Problèmes méthodologiques

Ensuite, quelques remarques sur le protocole en lui-même. Tout d'abord, un petit rappel du b.a.-ba. (d'après le cours de psilogie du québécois Louis Bélanger). Une expérience de parapsychologie est constituée de quatre éléments : un sujet, une cible, un obstacle et un expérimentateur. L'expérimentateur doit garantir que l'obstacle ne permet pas au sujet d'accéder à ou d'influencer la cible par un moyen conventionnel, afin de pouvoir conclure qu'il se passe quelque chose de non-ordinaire (l'hypothèse d'une anomalie ou "psi"). L'analyse d'une expérience consiste donc à analyser chacun de ces éléments et leurs relations croisées. Nous relevons ci-après plusieurs défauts qui laissent à penser que, dans cette expérience, les expérimentateurs n'ont pas suffisamment contrôlé l'obstacle entre le sujet et la cible, malgré quelques efforts dans ce sens.
  • En annexe du livre (p. 229-230), on trouve des détails sur le protocole qui étaient déjà présentés dans la première publication, centrée sur l'aspect technique. Ils concernent la préparation du matériel qui a servi de cible. 100 séries de 4 images avaient été constituées par Sylvie Dethiollaz, apparemment sans s'appuyer sur une base de données standardisée d'images. Les images étaient placées dans une enveloppe cartonnée numérotée sous deux formats : en format A5 (images) dans des enveloppes jaunes (dites "opaques") et en format A6 (photos) dans des enveloppes blanches. Chaque image comportait en bas à gauche des informations cruciales : son numéro de série et trois mots censés décrire l'image. Le numéro du lot était indiqué sur l'enveloppe jaune et sur la pochette cartonnée. Le matériel n'étant pas spécifié, je présume (en attendant d'être détrompé) qu'il s'agit d'enveloppes kraft ordinaires. Or, celles-ci ne peuvent pas être qualifiées d'opaques car elles offrent en vérité un certain degré de transparence, qui dépend de la position du contenu et de la luminosité. L'exemple ci-dessous illustre cette transparence avec la même image dans l'enveloppe dans deux conditions de luminosité ("CIBLE A-1" est lisible à droite, cliquez pour agrandir). Cette transparence fonctionne également lorsque les images sont "face en bas" et apparaissent inversées.

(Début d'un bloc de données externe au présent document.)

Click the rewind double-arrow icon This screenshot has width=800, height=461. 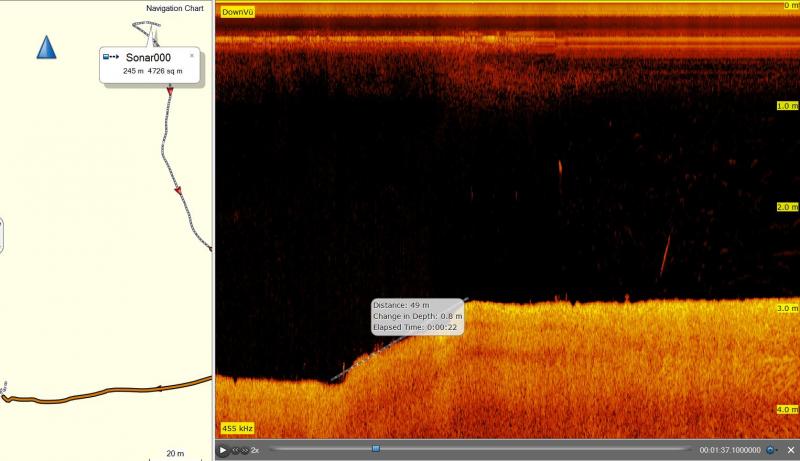pyautogui.click(x=235, y=451)
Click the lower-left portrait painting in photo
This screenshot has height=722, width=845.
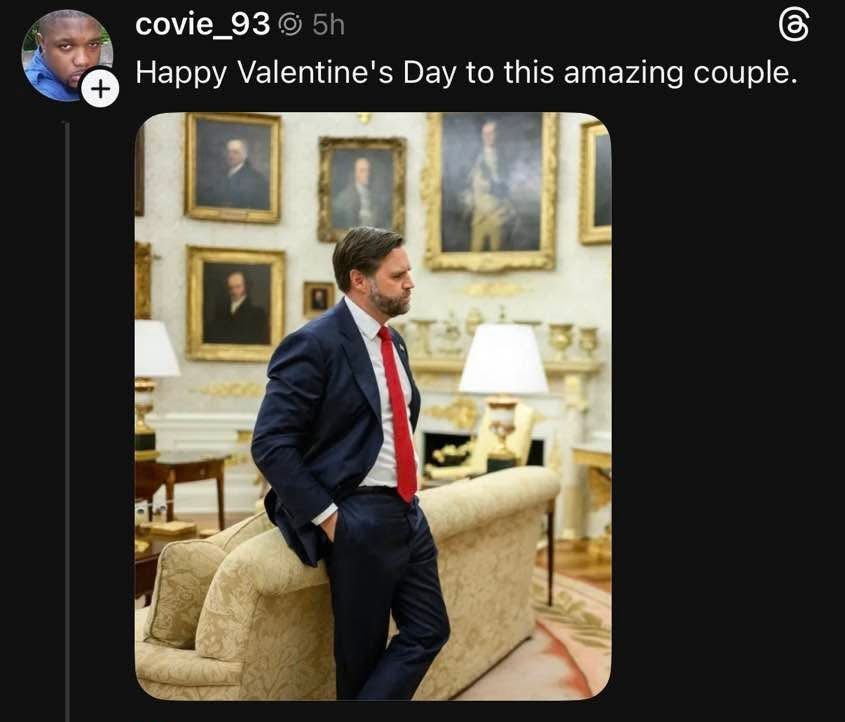tap(236, 302)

  • A ce niveau, on peut regretter l'utilisation de ce matériel qui peut donner lieu à des fuites sensorielles : marquage des enveloppes et transparence permettent d'imaginer un scénario frauduleux, d'autant plus que le sujet avait la possibilité de manipuler les enveloppes. En effet, on nous dit qu'il tenait ses mains légèrement au-dessus des enveloppes, mais a) on ne peut garantir que la situation d'observation permette de détecter toute manipulation car cela dépend de la position des observateurs et des distractions, or leur attention devait être maintenue en continu pendant des séquences de 15 minutes 20 fois dans la journée ; b) le sujet avait de toute façon la possibilité de manipuler l'enveloppe au moment de donner sa réponse et de signer sur l'enveloppe. L'huissier a procédé à une vérification à la loupe de l'intégrité des enveloppes dans l'après-coup, mais il existe certains marquages discrets ou éphémères, connus des prestidigitateurs, qui auraient pu lui échapper. (L'intégralité du matériel a été conservé jusqu'en décembre 2014.)
Exemple d'image-cible et d'enveloppe jaune (p. 164 du livre)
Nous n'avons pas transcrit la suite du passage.